The notion that marine mammals can be harmlessly chased out of the immediate area is misleading. It’s a direct violation of the Marine Mammal Protection Act, for good reason, Level B harassment. An IHA cannot change that. This is these animals’ habitat. They live there because their food is there and they navigate to their breeding grounds via these areas. Where are they supposed to go? Someplace where there is no food, or be sent off their migration routes to find other ways to their homes?
Northern Elephant Seals will be actively migrating through the area during November and December. Juveniles will be making their way to the beaches for a needed rest. Blasted away from their rookeries, will they find other beaches? Or will they swim off and die? Adult males will be returning in late November and December. They swim deep and are seldom seen at the surface. That doesn’t mean they aren’t there. It means they are right in the air gun target zone. They need to get on the beach to prepare for the mating season. What happens when they can’t get to the beach, or their internal organs are liquefied? Will they cancel breeding season? Not knowing the answers to these questions makes issuing an IHA impossible.
PG&E spokesmen stated at the State Lands Commission hearing that operations would be shut down if any marine mammal was within 1.1 miles. With hundreds of thousands of marine mammals living off our coast, that boat will always be within that radius of whales, seals, sea lions and otters. They cannot possibly assure that the blasting will not be within that range, considering the deep-diving mammals that live and migrate through the area, even in the daytime. At night, it’s even less possible to see them and stop operations.
Pacific Gas & Electric has been given permission to blast the coast with 250-decibel air guns, 24/7, for 33 days and nights. The justification for this elaborate, expensive and destructive project is: “PG&E’s Geosciences staff believes that data gathered from the additional studies that comprise the Project would improve characterizations of these fault zones and allow PG&E to refine estimates of the frequency and intensity of ground motion that is likely to occur in the area surrounding and including the Diablo Canyon Power Plant. This information may also improve assessments of the potential seismic hazard at the DCPP.”

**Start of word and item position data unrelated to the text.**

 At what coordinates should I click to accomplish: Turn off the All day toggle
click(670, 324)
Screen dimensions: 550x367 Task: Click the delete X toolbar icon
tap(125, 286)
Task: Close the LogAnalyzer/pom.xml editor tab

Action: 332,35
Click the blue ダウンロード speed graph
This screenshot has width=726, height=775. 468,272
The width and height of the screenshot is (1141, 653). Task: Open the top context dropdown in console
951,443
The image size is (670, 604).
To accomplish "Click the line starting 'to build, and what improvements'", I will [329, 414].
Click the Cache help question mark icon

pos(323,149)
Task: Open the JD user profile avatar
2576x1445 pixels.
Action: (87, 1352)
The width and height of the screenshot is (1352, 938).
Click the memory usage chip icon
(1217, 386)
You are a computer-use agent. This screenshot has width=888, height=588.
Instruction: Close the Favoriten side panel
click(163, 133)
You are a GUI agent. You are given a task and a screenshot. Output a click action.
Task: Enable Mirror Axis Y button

The original proposal was for a longer period of blasting but was not assured of providing data that would provide significant information. The reduced time period and area covered is even less likely to produce useful information.
The data PG&E hopes (but can’t be certain) this project will produce will not make Diablo Canyon Nuclear Plant any safer. No modifications are contemplated, no changes will be made. The data will be used to create an improved, 3-D computer model. PG&E reps are enthusiastic over how they would be able to rotate and slice this CAT-scan-like image, so superior to the conventional 2-D X-ray images they find so limiting. I don’t underestimate the value of computer modeling in predicting future catastrophe, but weighing the certain damage against the dubious advantages of this technology makes Incidental Take unacceptable and unjustified in connection with this project.